DoFeed cutters are also said to offer lower cutting forces. Because a cutter’s lead angle determines the direction of the cutting force, the direction of the cutting force for a 90-degree tool is perpendicular to the spindle, putting increased pressure on the tool. The cutting force for a 45-degree tool is directed toward the spindle, but at a 45-degree angle. DoFeed cutters direct the cutting force nearly parallel and back toward the spindle due to their acute lead angle, which means less pressure is exerted on the tool.
Mr. Gimbel points to a few examples of how the shop benefits from these particular Tungaloy tools. One is a rear suspension panhard bar slider, in which 95 percent of a steel billet is machined away. Roughing time for this component using a DoFeed 1-inch, five-flute tool with multi-purpose grade AH725 inserts, followed by a TungMeister 0.5-inch, two-flute with AH725 inserts, is 36 minutes. The DoFeed cutters produce 10 parts per insert edge and the TungMeister produces five parts per insert edge.
A second is a brake caliper mount machined from 17-4 stainless steel, in which 90 percent of material is machined away. After switching to the previously mentioned TungMeister tool, overall cycle time was reduced by 50 percent, because it saved 20 minutes of roughing time per part. In addition, the tool provided effective chip control when machining deep pockets to eliminate chip packing. “Even with deep pockets, we have the confidence to run these parts unattended, because we know that the tools will last,” Mr. Gimbel says. “These tools also enable faster cutting-tool changes, because only the cutting head is replaced, not the entire tool.”
Another unattended machining example is a steel engine mount in which 82 percent of a billet of material is removed. This part has a unique geometry in that no exterior surfaces are orthogonal or parallel to one another, and its five holes are kept within 0.003 inch of each other. Although five-axis machining is the most efficient way to maintain the hole-location tolerances and remove the majority of the material, cutting speeds were a concern because of long tool lengths needed. Fortunately, the low cutting forces generated by the DoFeed tools (2-inch, five-flute and 5/8-inch, two-flute DoFeeds with AH725 inserts) enabled the shop to maintain cutting speed during the roughing cycles, even with extended toolholders. “In addition, tool durability, and predictable and consistent tool wear again enables us to run our shop lights-out.” Mr. Gimbel says. “We’re confident that we can leave the machines running after hours.”

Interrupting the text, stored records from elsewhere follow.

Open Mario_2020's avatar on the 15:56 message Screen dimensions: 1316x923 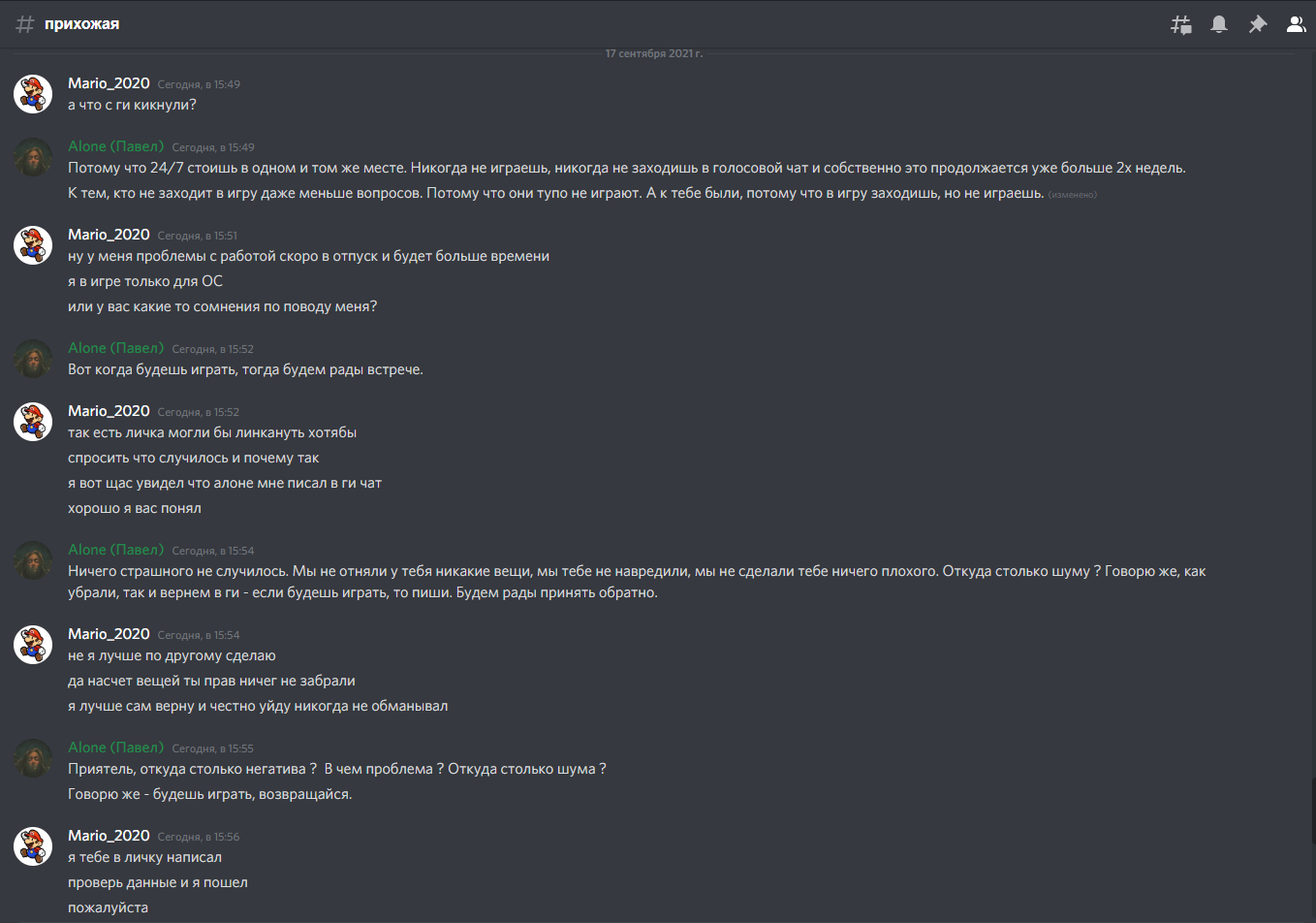pos(33,846)
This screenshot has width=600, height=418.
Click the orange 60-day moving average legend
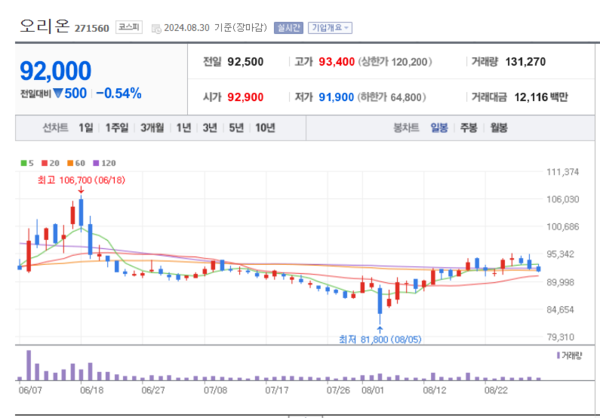click(73, 162)
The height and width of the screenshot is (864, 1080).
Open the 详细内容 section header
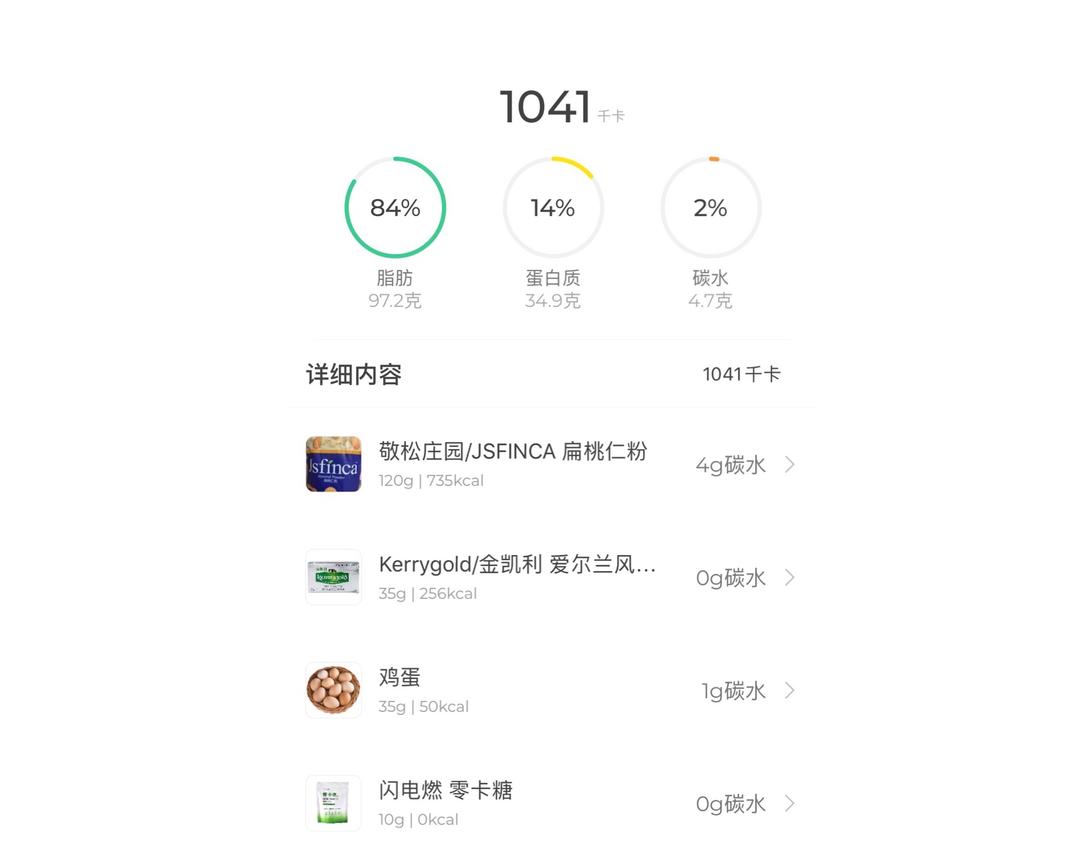click(x=352, y=373)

Team Penske benefits from other Tungaloy tools, too. “Tungaloy offers a better range of boring bar sizes in its Mini Force turning line, so we were able to expand our solid carbide coolant-through boring bar selection while reducing the number of inserts in inventory, since the boring bars used the same type,” Mr. Gimbel explains. “Plus, the cost per cutting edge is 7 percent less than the four-sided inserts that we were previously using.”